Machine learning-driven rapid screening and performance prediction of NH3-SCR catalyst

Traditional research and development of catalysts mainly rely on experimental trial-and-error methods, which struggle to meet the demand for efficient catalysts in the energy and environmental fields. Applying machine learning to catalyst design can achieve rapid screening of catalysts, thus overcoming the limitations of the traditional trial-and-error methods and solving the problems of low efficiency and high cost affecting catalyst research and development. This paper reports the development of a catalytic database containing 751 sets of data, with 30 input features divided into three categories, such as catalyst composition, preparation conditions, and catalytic reaction conditions, along with NO_x conversion and N₂ selectivity serving as output features.

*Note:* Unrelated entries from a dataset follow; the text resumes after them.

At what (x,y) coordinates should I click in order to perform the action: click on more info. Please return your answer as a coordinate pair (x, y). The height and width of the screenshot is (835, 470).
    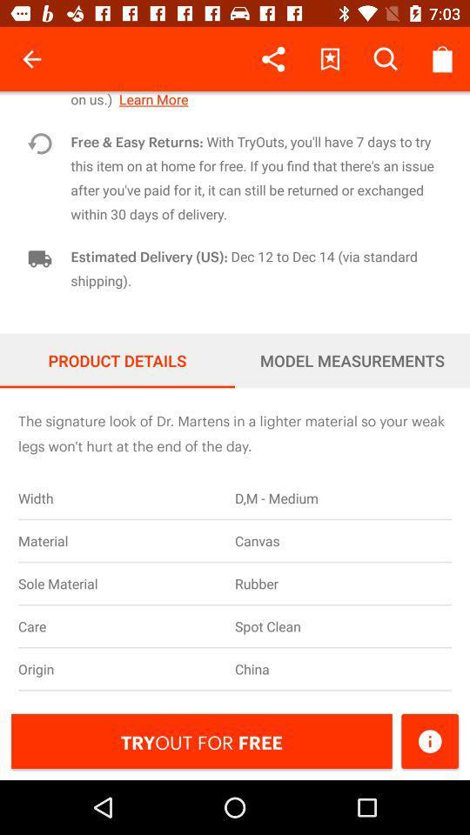
    Looking at the image, I should click on (429, 740).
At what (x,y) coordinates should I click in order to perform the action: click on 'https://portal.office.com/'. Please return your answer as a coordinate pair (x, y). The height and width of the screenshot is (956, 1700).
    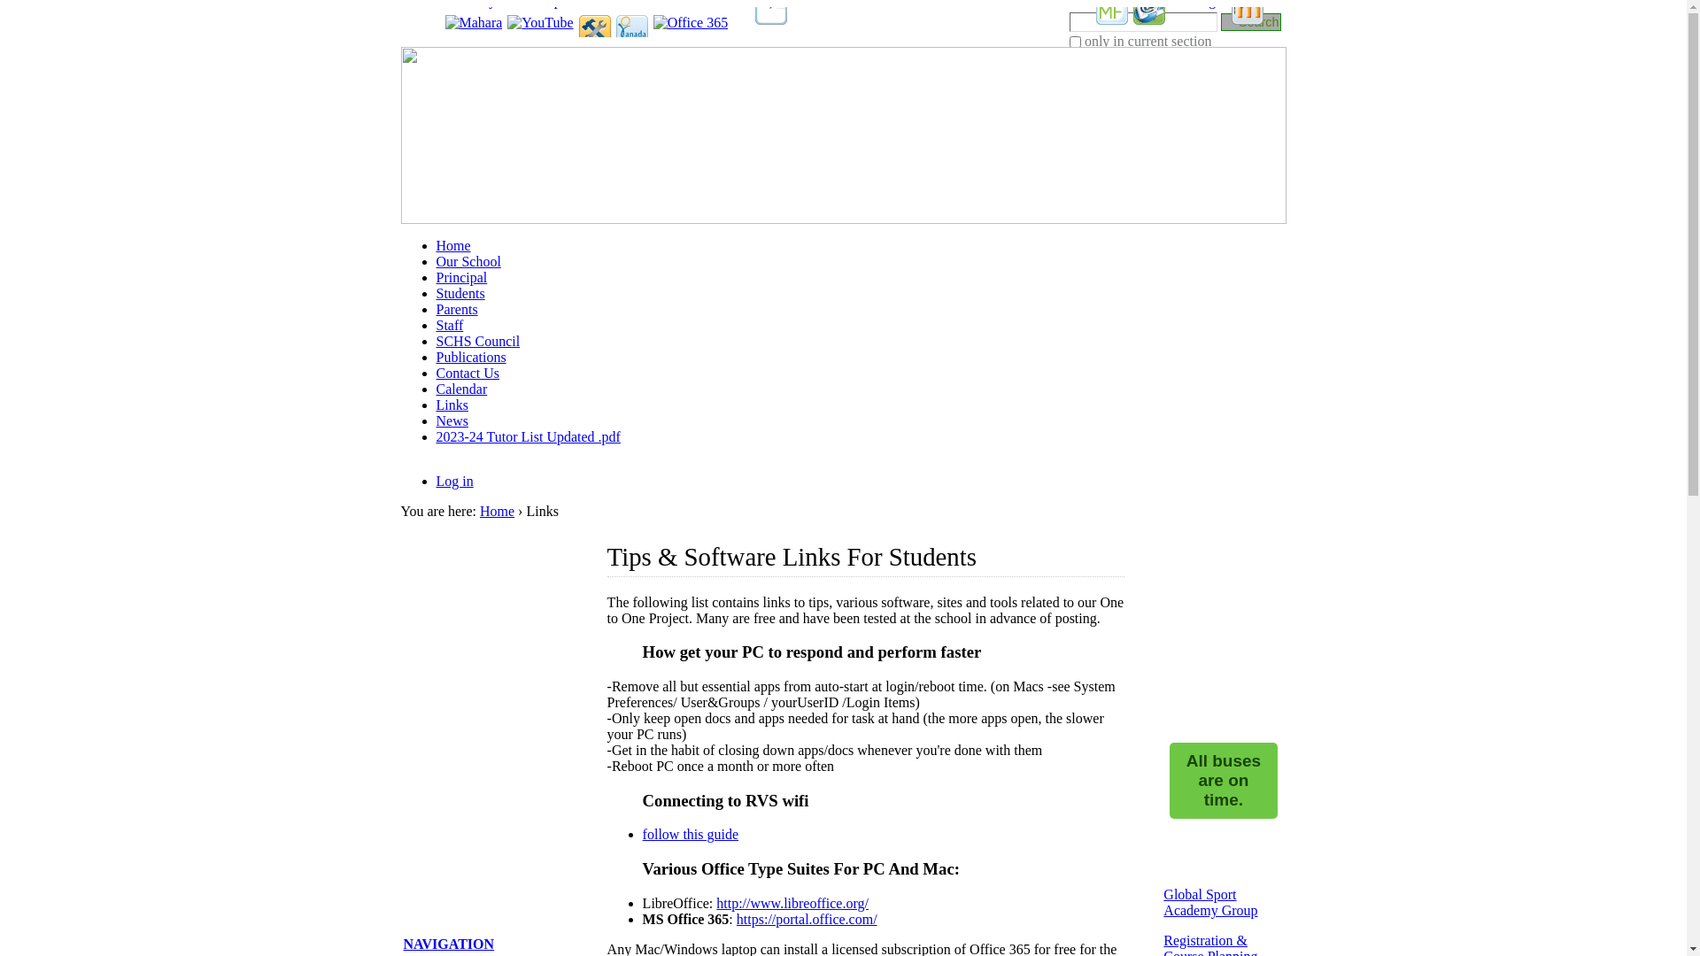
    Looking at the image, I should click on (806, 918).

A machine learning approach was used to assist in the formulation screening and performance prediction of selective catalytic reduction (SCR) catalysts. The Categorical boosting (CatBoost) model was found to exhibit the best performance among the 10 models explored, with R², Mean absolute error (MAE), and Root mean square error (RMSE) values of 0.999, 0.006, and 0.008, respectively. The importance of each input feature for model prediction was obtained using the SHapley Additive exPlanations (SHAP) method, which showed that the reaction temperature and Mn elemental molar ratio had the greatest effect on NO_x conversion and N₂ selectivity. This study provides guidance for the screening, reaction condition optimization, and performance prediction of SCR catalysts. The successful integration of machine learning with experimental methods represents an effective strategy that can accelerate the discovery of catalysts.